▶ **Task statement**
Whenever a line below holds the word "agent", count it; then give the total and nothing else.

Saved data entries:
○ ○ ○

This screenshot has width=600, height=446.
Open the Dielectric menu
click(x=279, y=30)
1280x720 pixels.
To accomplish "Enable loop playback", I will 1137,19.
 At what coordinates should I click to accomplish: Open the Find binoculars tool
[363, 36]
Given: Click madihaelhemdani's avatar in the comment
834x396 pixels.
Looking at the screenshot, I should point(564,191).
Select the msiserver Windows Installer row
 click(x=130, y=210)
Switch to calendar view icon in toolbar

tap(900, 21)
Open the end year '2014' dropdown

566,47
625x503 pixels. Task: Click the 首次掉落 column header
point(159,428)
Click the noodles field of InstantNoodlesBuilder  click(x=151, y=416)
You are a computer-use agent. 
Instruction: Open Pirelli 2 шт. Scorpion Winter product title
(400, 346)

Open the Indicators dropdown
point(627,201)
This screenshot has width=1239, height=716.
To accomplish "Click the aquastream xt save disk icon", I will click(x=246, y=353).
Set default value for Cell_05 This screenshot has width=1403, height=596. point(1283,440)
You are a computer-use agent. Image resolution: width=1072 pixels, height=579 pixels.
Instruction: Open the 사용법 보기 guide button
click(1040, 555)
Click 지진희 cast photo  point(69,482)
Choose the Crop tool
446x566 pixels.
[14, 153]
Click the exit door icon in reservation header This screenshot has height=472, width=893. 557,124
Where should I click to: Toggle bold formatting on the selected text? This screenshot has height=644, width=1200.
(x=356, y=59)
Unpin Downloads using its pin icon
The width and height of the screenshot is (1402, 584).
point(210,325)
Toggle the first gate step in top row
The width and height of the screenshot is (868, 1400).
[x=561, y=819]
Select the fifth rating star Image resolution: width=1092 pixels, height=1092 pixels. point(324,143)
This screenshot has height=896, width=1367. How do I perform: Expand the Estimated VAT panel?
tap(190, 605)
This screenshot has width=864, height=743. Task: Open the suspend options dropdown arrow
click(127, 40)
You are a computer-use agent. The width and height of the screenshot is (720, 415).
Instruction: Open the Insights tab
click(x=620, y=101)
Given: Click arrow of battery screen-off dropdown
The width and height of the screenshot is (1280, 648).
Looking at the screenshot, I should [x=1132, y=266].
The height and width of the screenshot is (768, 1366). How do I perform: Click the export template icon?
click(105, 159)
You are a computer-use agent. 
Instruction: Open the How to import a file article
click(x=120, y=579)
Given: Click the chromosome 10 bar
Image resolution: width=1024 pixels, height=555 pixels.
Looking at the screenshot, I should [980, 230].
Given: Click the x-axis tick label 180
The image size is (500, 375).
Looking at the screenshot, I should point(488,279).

○ ○ ○

▶ **Solution for this problem**
4